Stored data
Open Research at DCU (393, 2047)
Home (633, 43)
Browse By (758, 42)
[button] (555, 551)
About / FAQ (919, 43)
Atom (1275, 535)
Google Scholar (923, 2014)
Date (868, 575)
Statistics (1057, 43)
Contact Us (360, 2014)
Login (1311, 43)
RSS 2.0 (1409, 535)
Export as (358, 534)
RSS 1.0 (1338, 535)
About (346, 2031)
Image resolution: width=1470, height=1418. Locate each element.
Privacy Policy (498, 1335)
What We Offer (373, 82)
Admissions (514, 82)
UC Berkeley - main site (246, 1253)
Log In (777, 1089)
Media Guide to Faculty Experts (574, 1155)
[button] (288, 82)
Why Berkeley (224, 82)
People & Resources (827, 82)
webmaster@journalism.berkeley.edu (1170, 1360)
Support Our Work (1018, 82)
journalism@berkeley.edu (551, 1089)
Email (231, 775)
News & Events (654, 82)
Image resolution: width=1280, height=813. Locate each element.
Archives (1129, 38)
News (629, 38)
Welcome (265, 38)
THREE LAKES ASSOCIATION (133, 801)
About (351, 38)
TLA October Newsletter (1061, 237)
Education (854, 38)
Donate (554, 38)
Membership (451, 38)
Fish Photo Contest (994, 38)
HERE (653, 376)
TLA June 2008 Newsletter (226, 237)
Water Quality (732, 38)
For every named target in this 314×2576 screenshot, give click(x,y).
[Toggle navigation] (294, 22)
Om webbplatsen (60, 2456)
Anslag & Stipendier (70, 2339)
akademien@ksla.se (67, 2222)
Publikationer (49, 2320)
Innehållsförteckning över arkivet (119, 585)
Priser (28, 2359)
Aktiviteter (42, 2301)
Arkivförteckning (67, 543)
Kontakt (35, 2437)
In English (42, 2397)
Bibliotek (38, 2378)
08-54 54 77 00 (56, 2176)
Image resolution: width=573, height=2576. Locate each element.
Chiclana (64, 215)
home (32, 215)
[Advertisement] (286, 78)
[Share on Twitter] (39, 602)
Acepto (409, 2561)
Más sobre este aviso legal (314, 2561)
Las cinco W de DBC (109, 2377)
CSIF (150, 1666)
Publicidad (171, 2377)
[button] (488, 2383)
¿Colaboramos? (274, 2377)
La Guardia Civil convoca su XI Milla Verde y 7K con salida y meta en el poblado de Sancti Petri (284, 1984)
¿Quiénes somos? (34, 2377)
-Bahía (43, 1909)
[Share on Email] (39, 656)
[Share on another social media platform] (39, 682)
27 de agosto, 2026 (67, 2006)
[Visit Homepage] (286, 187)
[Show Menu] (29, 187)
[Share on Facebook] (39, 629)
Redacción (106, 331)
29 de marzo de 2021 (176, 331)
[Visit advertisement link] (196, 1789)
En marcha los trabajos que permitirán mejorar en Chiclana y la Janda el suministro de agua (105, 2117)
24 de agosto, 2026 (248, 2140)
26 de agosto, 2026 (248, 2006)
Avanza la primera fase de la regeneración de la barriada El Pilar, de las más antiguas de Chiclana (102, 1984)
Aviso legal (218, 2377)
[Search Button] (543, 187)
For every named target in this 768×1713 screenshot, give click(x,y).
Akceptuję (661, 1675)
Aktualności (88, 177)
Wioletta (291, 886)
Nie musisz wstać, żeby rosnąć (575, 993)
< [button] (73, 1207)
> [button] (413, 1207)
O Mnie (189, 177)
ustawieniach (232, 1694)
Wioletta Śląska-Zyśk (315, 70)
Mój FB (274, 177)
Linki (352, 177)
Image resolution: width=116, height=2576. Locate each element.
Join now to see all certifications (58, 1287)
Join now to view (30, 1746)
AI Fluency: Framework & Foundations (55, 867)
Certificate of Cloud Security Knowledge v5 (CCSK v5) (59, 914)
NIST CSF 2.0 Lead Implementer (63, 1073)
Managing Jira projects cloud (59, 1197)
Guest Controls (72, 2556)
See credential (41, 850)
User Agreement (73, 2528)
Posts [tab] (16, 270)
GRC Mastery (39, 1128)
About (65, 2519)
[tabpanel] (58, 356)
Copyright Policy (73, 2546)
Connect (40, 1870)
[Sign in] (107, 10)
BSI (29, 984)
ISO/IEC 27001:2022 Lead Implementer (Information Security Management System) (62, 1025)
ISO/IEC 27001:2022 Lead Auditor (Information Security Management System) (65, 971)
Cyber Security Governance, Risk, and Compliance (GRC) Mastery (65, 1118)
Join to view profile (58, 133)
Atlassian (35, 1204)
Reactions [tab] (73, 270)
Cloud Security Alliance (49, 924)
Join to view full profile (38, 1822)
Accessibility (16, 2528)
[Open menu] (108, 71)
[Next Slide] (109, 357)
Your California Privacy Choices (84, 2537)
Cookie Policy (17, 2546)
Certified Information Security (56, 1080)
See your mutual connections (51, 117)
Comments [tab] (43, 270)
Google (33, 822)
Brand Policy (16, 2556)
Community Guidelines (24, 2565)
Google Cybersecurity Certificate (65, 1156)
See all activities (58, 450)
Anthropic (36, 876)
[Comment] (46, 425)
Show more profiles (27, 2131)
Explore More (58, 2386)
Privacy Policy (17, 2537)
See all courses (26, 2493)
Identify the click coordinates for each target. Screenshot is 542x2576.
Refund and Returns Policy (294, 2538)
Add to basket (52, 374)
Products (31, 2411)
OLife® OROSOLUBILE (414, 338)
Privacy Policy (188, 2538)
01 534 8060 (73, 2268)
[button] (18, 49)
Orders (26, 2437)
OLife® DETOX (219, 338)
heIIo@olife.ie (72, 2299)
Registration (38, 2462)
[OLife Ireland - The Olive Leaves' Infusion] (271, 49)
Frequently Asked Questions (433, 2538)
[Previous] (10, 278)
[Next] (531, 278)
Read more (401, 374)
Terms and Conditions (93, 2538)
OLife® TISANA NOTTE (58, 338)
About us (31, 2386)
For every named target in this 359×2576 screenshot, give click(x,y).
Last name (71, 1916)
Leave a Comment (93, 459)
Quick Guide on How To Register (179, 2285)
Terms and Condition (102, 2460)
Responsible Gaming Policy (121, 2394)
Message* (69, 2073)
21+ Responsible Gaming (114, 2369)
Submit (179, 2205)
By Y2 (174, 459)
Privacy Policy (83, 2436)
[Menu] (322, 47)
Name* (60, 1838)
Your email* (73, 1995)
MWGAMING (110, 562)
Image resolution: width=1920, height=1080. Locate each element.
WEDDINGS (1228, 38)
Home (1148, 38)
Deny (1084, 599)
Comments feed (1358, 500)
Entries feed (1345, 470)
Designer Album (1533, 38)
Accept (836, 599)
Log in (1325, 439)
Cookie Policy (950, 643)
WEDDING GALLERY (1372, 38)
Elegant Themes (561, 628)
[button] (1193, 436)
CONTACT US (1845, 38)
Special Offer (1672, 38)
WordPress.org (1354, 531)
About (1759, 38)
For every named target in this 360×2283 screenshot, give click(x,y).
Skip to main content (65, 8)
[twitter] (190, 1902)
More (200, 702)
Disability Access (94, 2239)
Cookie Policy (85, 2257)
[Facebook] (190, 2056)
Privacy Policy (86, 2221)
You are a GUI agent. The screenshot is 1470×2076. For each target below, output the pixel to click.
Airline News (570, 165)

### Work required
A word-for-word transcription of all the data is needed.

### Answer to this task
Open Research at DCU (393, 2047)
Home (633, 43)
Browse By (758, 42)
[button] (555, 551)
About / FAQ (919, 43)
Atom (1275, 535)
Google Scholar (923, 2014)
Date (868, 575)
Statistics (1057, 43)
Contact Us (360, 2014)
Login (1311, 43)
RSS 2.0 (1409, 535)
Export as (358, 534)
RSS 1.0 (1338, 535)
About (346, 2031)
Image resolution: width=1470, height=1418. Locate each element.
Privacy Policy (498, 1335)
What We Offer (373, 82)
Admissions (514, 82)
UC Berkeley - main site (246, 1253)
Log In (777, 1089)
Media Guide to Faculty Experts (574, 1155)
[button] (288, 82)
Why Berkeley (224, 82)
People & Resources (827, 82)
webmaster@journalism.berkeley.edu (1170, 1360)
Support Our Work (1018, 82)
journalism@berkeley.edu (551, 1089)
Email (231, 775)
News & Events (654, 82)
Image resolution: width=1280, height=813. Locate each element.
Archives (1129, 38)
News (629, 38)
Welcome (265, 38)
THREE LAKES ASSOCIATION (133, 801)
About (351, 38)
TLA October Newsletter (1061, 237)
Education (854, 38)
Donate (554, 38)
Membership (451, 38)
Fish Photo Contest (994, 38)
HERE (653, 376)
TLA June 2008 Newsletter (226, 237)
Water Quality (732, 38)
For every named target in this 314×2576 screenshot, give click(x,y).
[Toggle navigation] (294, 22)
Om webbplatsen (60, 2456)
Anslag & Stipendier (70, 2339)
akademien@ksla.se (67, 2222)
Publikationer (49, 2320)
Innehållsförteckning över arkivet (119, 585)
Priser (28, 2359)
Aktiviteter (42, 2301)
Arkivförteckning (67, 543)
Kontakt (35, 2437)
In English (42, 2397)
Bibliotek (38, 2378)
08-54 54 77 00 (56, 2176)
Image resolution: width=573, height=2576. Locate each element.
Chiclana (64, 215)
home (32, 215)
[Advertisement] (286, 78)
[Share on Twitter] (39, 602)
Acepto (409, 2561)
Más sobre este aviso legal (314, 2561)
Las cinco W de DBC (109, 2377)
CSIF (150, 1666)
Publicidad (171, 2377)
[button] (488, 2383)
¿Colaboramos? (274, 2377)
La Guardia Civil convoca su XI Milla Verde y 7K con salida y meta en el poblado de Sancti Petri (284, 1984)
¿Quiénes somos? (34, 2377)
-Bahía (43, 1909)
[Share on Email] (39, 656)
[Share on another social media platform] (39, 682)
27 de agosto, 2026 (67, 2006)
[Visit Homepage] (286, 187)
[Show Menu] (29, 187)
[Share on Facebook] (39, 629)
Redacción (106, 331)
29 de marzo de 2021 (176, 331)
[Visit advertisement link] (196, 1789)
En marcha los trabajos que permitirán mejorar en Chiclana y la Janda el suministro de agua (105, 2117)
24 de agosto, 2026 (248, 2140)
26 de agosto, 2026 (248, 2006)
Avanza la primera fase de la regeneración de la barriada El Pilar, de las más antiguas de Chiclana (102, 1984)
Aviso legal (218, 2377)
[Search Button] (543, 187)
For every named target in this 768×1713 screenshot, give click(x,y).
Akceptuję (661, 1675)
Aktualności (88, 177)
Wioletta (291, 886)
Nie musisz wstać, żeby rosnąć (575, 993)
< [button] (73, 1207)
> [button] (413, 1207)
O Mnie (189, 177)
ustawieniach (232, 1694)
Wioletta Śląska-Zyśk (315, 70)
Mój FB (274, 177)
Linki (352, 177)
Image resolution: width=116, height=2576. Locate each element.
Join now to see all certifications (58, 1287)
Join now to view (30, 1746)
AI Fluency: Framework & Foundations (55, 867)
Certificate of Cloud Security Knowledge v5 (CCSK v5) (59, 914)
NIST CSF 2.0 Lead Implementer (63, 1073)
Managing Jira projects cloud (59, 1197)
Guest Controls (72, 2556)
See credential (41, 850)
User Agreement (73, 2528)
Posts [tab] (16, 270)
GRC Mastery (39, 1128)
About (65, 2519)
[tabpanel] (58, 356)
Copyright Policy (73, 2546)
Connect (40, 1870)
[Sign in] (107, 10)
BSI (29, 984)
ISO/IEC 27001:2022 Lead Implementer (Information Security Management System) (62, 1025)
ISO/IEC 27001:2022 Lead Auditor (Information Security Management System) (65, 971)
Cyber Security Governance, Risk, and Compliance (GRC) Mastery (65, 1118)
Join to view profile (58, 133)
Atlassian (35, 1204)
Reactions [tab] (73, 270)
Cloud Security Alliance (49, 924)
Join to view full profile (38, 1822)
Accessibility (16, 2528)
[Open menu] (108, 71)
[Next Slide] (109, 357)
Your California Privacy Choices (84, 2537)
Cookie Policy (17, 2546)
Certified Information Security (56, 1080)
See your mutual connections (51, 117)
Comments [tab] (43, 270)
Google (33, 822)
Brand Policy (16, 2556)
Community Guidelines (24, 2565)
Google Cybersecurity Certificate (65, 1156)
See all activities (58, 450)
Anthropic (36, 876)
[Comment] (46, 425)
Show more profiles (27, 2131)
Explore More (58, 2386)
Privacy Policy (17, 2537)
See all courses (26, 2493)
Identify the click coordinates for each target. Screenshot is 542x2576.
Refund and Returns Policy (294, 2538)
Add to basket (52, 374)
Products (31, 2411)
OLife® OROSOLUBILE (414, 338)
Privacy Policy (188, 2538)
01 534 8060 (73, 2268)
[button] (18, 49)
Orders (26, 2437)
OLife® DETOX (219, 338)
heIIo@olife.ie (72, 2299)
Registration (38, 2462)
[OLife Ireland - The Olive Leaves' Infusion] (271, 49)
Frequently Asked Questions (433, 2538)
[Previous] (10, 278)
[Next] (531, 278)
Read more (401, 374)
Terms and Conditions (93, 2538)
OLife® TISANA NOTTE (58, 338)
About us (31, 2386)
For every named target in this 359×2576 screenshot, give click(x,y).
Last name (71, 1916)
Leave a Comment (93, 459)
Quick Guide on How To Register (179, 2285)
Terms and Condition (102, 2460)
Responsible Gaming Policy (121, 2394)
Message* (69, 2073)
21+ Responsible Gaming (114, 2369)
Submit (179, 2205)
By Y2 (174, 459)
Privacy Policy (83, 2436)
[Menu] (322, 47)
Name* (60, 1838)
Your email* (73, 1995)
MWGAMING (110, 562)
Image resolution: width=1920, height=1080. Locate each element.
WEDDINGS (1228, 38)
Home (1148, 38)
Deny (1084, 599)
Comments feed (1358, 500)
Entries feed (1345, 470)
Designer Album (1533, 38)
Accept (836, 599)
Log in (1325, 439)
Cookie Policy (950, 643)
WEDDING GALLERY (1372, 38)
Elegant Themes (561, 628)
[button] (1193, 436)
CONTACT US (1845, 38)
Special Offer (1672, 38)
WordPress.org (1354, 531)
About (1759, 38)
For every named target in this 360×2283 screenshot, give click(x,y).
Skip to main content (65, 8)
[twitter] (190, 1902)
More (200, 702)
Disability Access (94, 2239)
Cookie Policy (85, 2257)
[Facebook] (190, 2056)
Privacy Policy (86, 2221)
You are a GUI agent. The screenshot is 1470×2076. For each target below, output the pixel to click.
Airline News (570, 165)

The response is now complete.